Here are some excerpts, starting from the first chapter where Tony’s bond with his father, an Ilocano, proved essential in his upbringing:
“Whenever they would deal with a farmer who had presented his bundles of tobacco leaves for selling, based on quality and price, Tony’s father would turn to him and say, ‘Tony, how much do I pay them?’
“And when Tony replied with the cost price, his dad would just go ahead and pay, not even bothering to review the sum.
“The young boy was good at math. And the training provided by his father enhanced his growing confidence. His father’s trust was crucial in giving him all that opportunity and experience having to do with numbers.
“At 12 years old, when he was already on his first year in high school, Tony told himself that he was practically ready to go on his own.
“‘Although my Dad was still there, I was supremely confident that I could handle the negotiations by myself. He had already trained me by asking me to compute his purchases mathematically.’

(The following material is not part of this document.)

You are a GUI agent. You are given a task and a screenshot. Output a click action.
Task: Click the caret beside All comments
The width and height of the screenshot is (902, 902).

“…Tony still harks back to that bonding experience with his father as the touchstone of his unparalleled success.
“‘Much earlier, even before I reached my teens, what went on in my mind was that when I finally got on my own, if you work hard and persevere, you can do a lot. You can have your own life career the way you planned it. You can acquire whatever you like, all the things you like, from your own sweat and tears.

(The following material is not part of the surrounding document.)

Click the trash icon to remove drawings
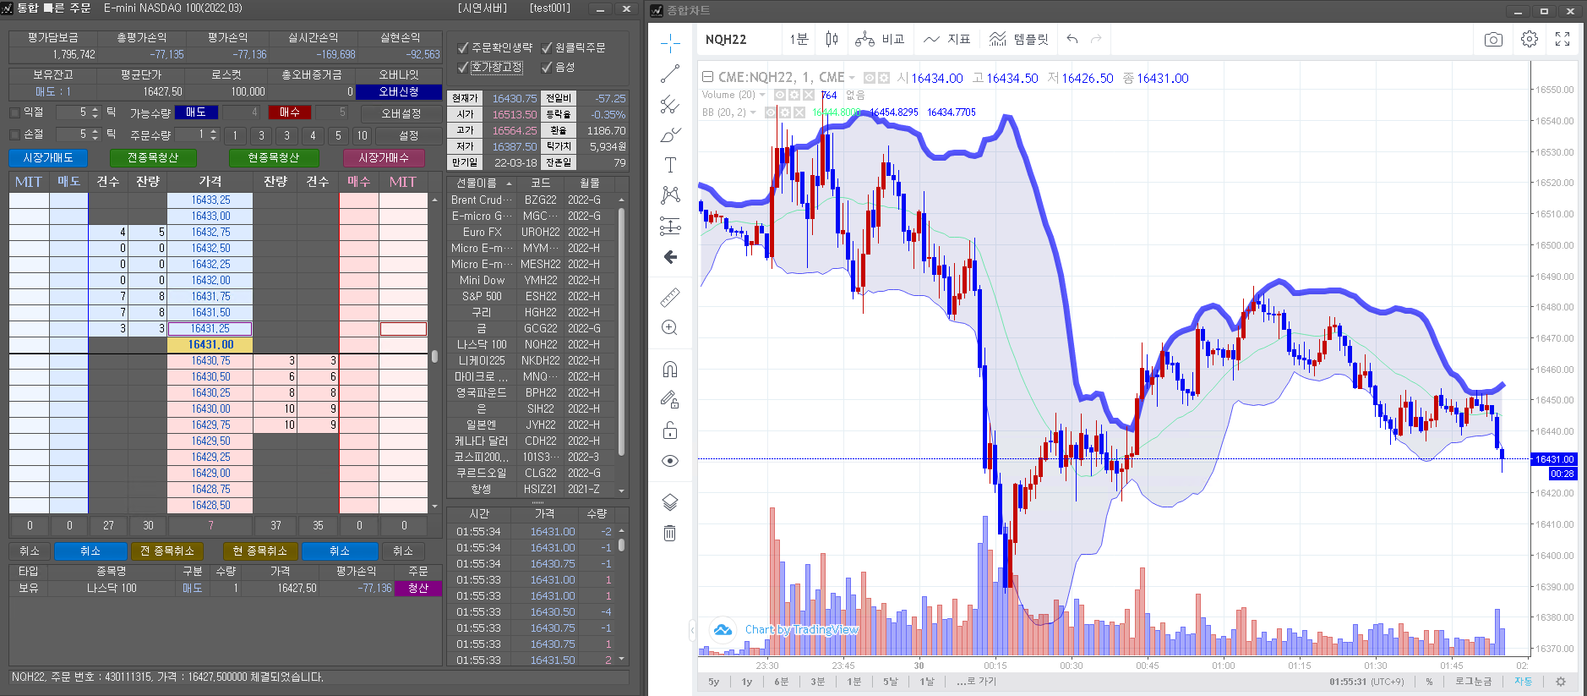 pyautogui.click(x=670, y=533)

“’I became a self-made man. I did not inherit as part of a second generation or third generation. I built up everything from scratch. The triumph is sweeter. Cristina and I, we did it from scratch.”
Billed as a “majestic masterpiece,” Mount Malarayat Golf & Country Club and Residential Estates have undoubtedly become Tony’s crowning achievement.

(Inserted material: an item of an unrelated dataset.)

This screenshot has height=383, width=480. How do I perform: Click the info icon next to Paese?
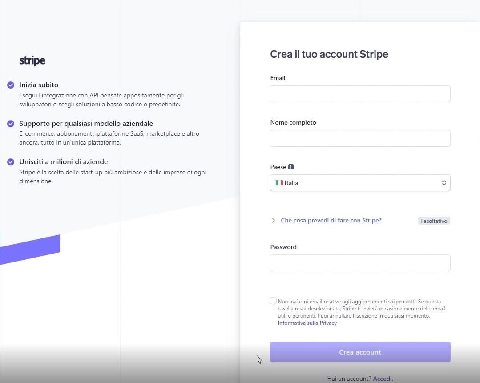(291, 167)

“It took him over a decade of unrelenting effort to get the job done, initially as a working golf course that presented a viable alternative to several others south of the metropolis. But it became so much more than that, and has in fact logged another decade of advancement as a full-fledged leisure resort complex that continues to attract adherents and appreciative residents.
“Of late, owing to the pandemic, Tony and Tina have taken up regular residence within the crown jewel of the Active Group which has grown from strength to strength over five decades.”
A couple of weekends ago, over 200 guests gathered at several venues of the clubhouse to hear Mass, have cocktails while the book was officially launched, then partake of dinner cum entertainment. Kate Castillo served as host and principal singer, with pianist Mike Morales, saxophonist Vince Lahorra and the Jazz Quartet.
VIP guest Robert Coyiuto Jr. came in a chopper. The Tau Alphans led by oldtimers Glicerio Sicat and Jessie Ejercito were happy to note that a full chapter was devoted to Tony’s involvement in the fraternity. His latest initiative, originally called the Tau Alpha Infinity Walk, has just started construction, at a cost of about P90 million.
The area involved was supposed to start from the back of the UP Administration building, all the way to the library — connecting them with a central walkway that would even feature a tunnel. But pandemic delays and constant reviews altered the plan.
“The Tau Alpha Legacy Project has evolved into what will now be called the Tau Alpha Fraternity Legacy Boardwalk that will develop Roces St. — to include the Engineering Building in the north, the Library in the east, the Administration Building in the west, and the Arts & Sciences Building in the south. This has been envisioned to be a grand legacy project that will be an everlasting gift of Tau Alpha to the UP Diliman campus.”
Copies of the book are available at the clubhouse, where buyers are informed that book sales will go to the Turalba Foundation scholarship for students of both De La Salle College Lipa and U.P. Los Baños.
Now, there’s the philanthropy I envisioned being part of as a freshman in UP Diliman in the memorable Sixties.